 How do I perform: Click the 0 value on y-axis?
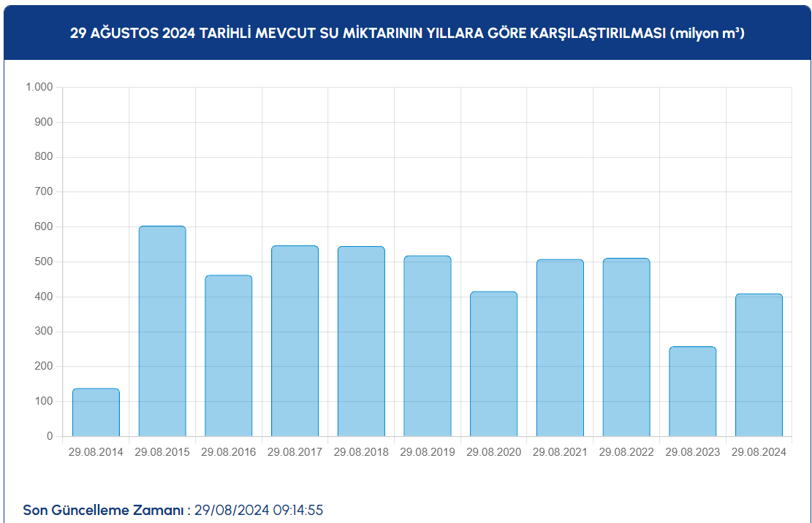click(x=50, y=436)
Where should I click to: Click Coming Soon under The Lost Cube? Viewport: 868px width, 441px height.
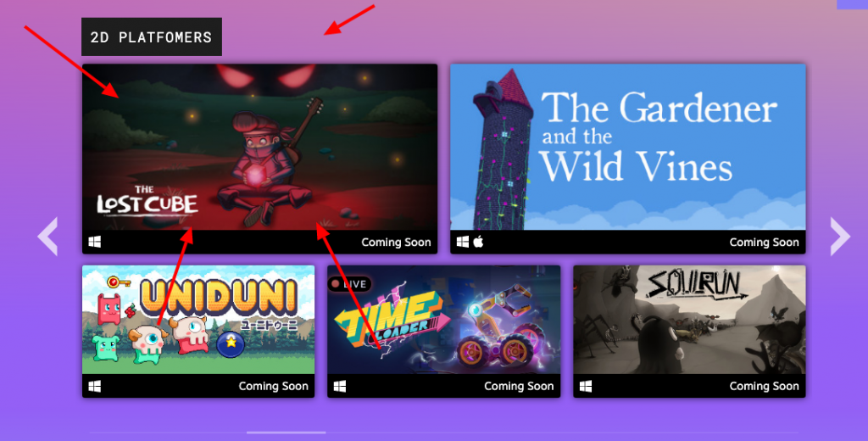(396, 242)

...

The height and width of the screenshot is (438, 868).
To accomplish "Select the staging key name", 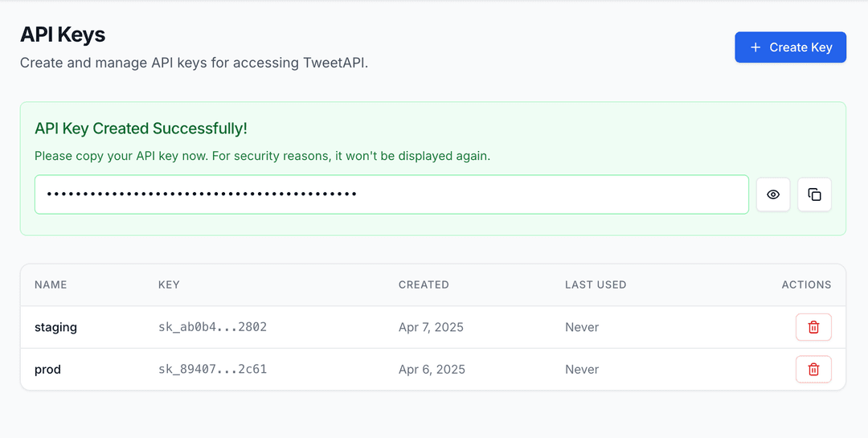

Exercise brief: Leaving out each picture, repeat exactly the lines above from the one that contains "The height and" through the one that contains "the staging key".

Solution to this problem:
The height and width of the screenshot is (438, 868).
To accomplish "Select the staging key name", 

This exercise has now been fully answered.